Janssen to develop next-gen CAR-T therapies via agreement with Cellular Biomedicine Group

By Rachel Arthur

- Last updated on GMT


Related tags CAR-T hematology Cell therapy lymphoma Janssen Johnson & johnson

Janssen Biotech has entered into a worldwide collaboration and license agreement with Cellular Biomedicine Group to develop, manufacture and commercialize next-generation chimeric antigen receptor (CAR) T-cell therapies for the treatment of B-cell malignancies.

Cellular Biomedicine’s investigational CD-20-directed autologous CAR-Ts are in Phase 1 trials (or anticipating the start of Phase 1 trials) for relapsed/refractory non-Hodgkin’s lymphoma (NHL).

Janssen – one of the Janssen Pharmaceutical Companies of J&J – says the collaboration will enhance its portfolio in B-cell malignancies and strengthen its position in hematology; while demonstrating its commitment to developing, manufacturing and commercializing cell therapies.

IND and fast track designations

Janssen will pay $245m upfront to develop and commercialize C-CAR039 and C-CAR066 in geographic territories outside of China (with undisclosed future milestone payments based on development, regulatory and sales milestones, as well as tiered royalty payments on worldwide net trade sales outside Greater China). 

Furthermore, the two parties will negotiate an option for Janssen to commercialize the products in China.

Globally, it is estimated that more than 540,000 new cases of NHL occurred in 2020, and more than 259,000 people died from the disease. DLBCL is most common in the US and Western Europe, and the incidence has increased by more than 50% in 20 countries since the late 20th​ century.

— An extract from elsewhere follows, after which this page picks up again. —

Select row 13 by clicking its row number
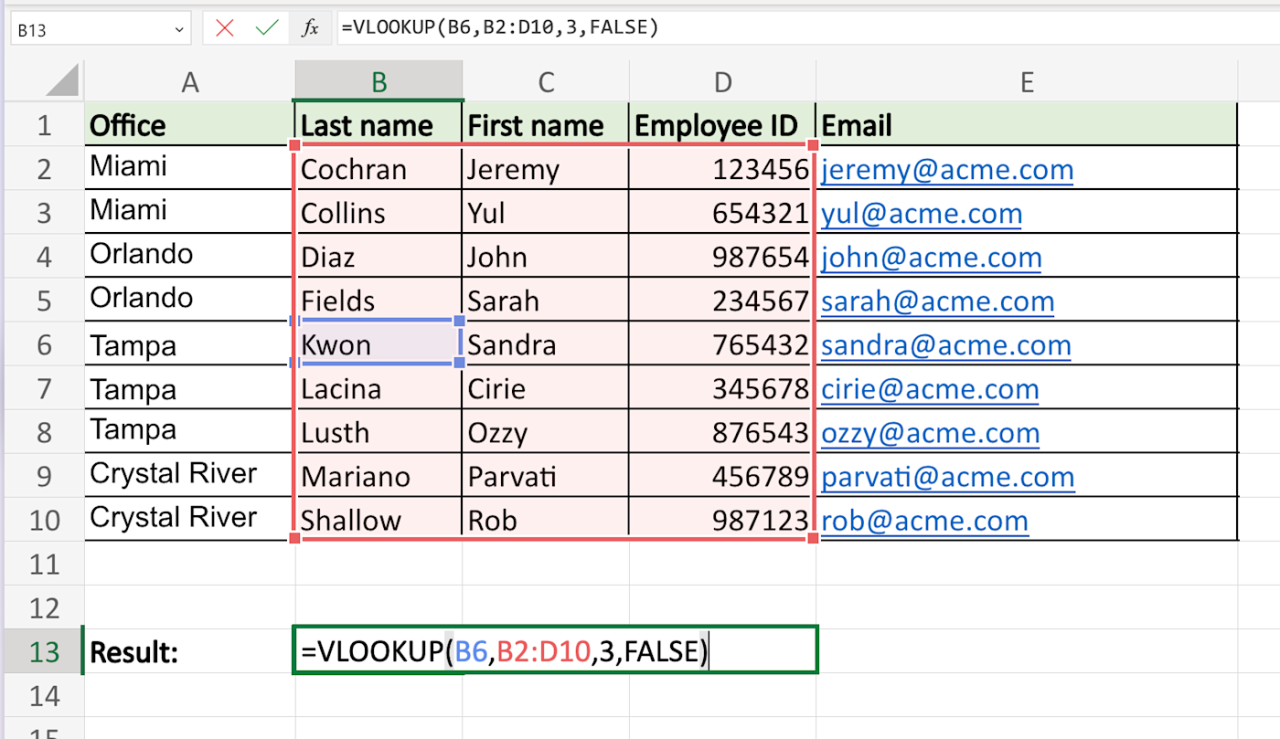The image size is (1280, 739). 44,651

Most B-cell lymphomas are NHL, and DLBCL is the most common. 

Other types of B-cell malignancies include Burkitt lymphoma, mantle cell lymphoma (MCL), and chronic lymphocytic leukemia/small lymphocytic lymphoma (CLL/SLL). 

The investigational CD20-directed autologous CAR-Ts have demonstrated promising overall and complete response rates in Phase 1 studies in patients with relapsed/refractory non-Hodgkin’s lymphoma (NHL) in China, with the majority of study participants having diffuse large B-cell lymphoma (DLBCL), the most common type of aggressive lymphoma accounting for approximately one-third of B-cell lymphomas globally.

DLBCL is characterized by the uncontrolled rapid growth of a type of immune cell called lymphocytes. CD20 and CD19 are antigens commonly found on the surface of the cells. As many as half of patients with DLBCL eventually become refractory to first-line treatment and require additional treatment options. 

C-CAR039 is a novel bispecific CAR-T therapy targeting both CD19 and CD20 antigens and has received US Food and Drug Administration (FDA) Investigational New Drug (IND) clearance, and Regenerative Medicine Advanced Therapy and Fast Track designations for the treatment of patients with relapsed or refractory (R/R) DLBCL.

A Phase 1b study in the US evaluating C-CAR039 in the treatment of patients with R/R DLBCL is underway.

Meanwhile, C-CAR066 is an optimized novel CD20 targeted CAR-T therapy that has also received IND clearance, and a Phase 1b study in patients with R/R DLBCL is anticipated to begin in the second half of 2023.

“Our innovation strategy is agnostic to the source of breakthrough science, platforms, targets and medicines from the global life science ecosystem,” said Yusri Elsayed, M.D., M.HSc., Ph.D., Vice President, Disease Area Leader, Hematologic Malignancies, Janssen Research & Development, LLC.

“The Cellular Biomedicine Group team has discovered differentiated cell therapies with clinically validated CD20 CAR constructs, and we look forward to harnessing our expertise, capabilities and scale to lead the global development of these innovative CAR-T products.”

The transaction is expected to close in the second quarter of 2023.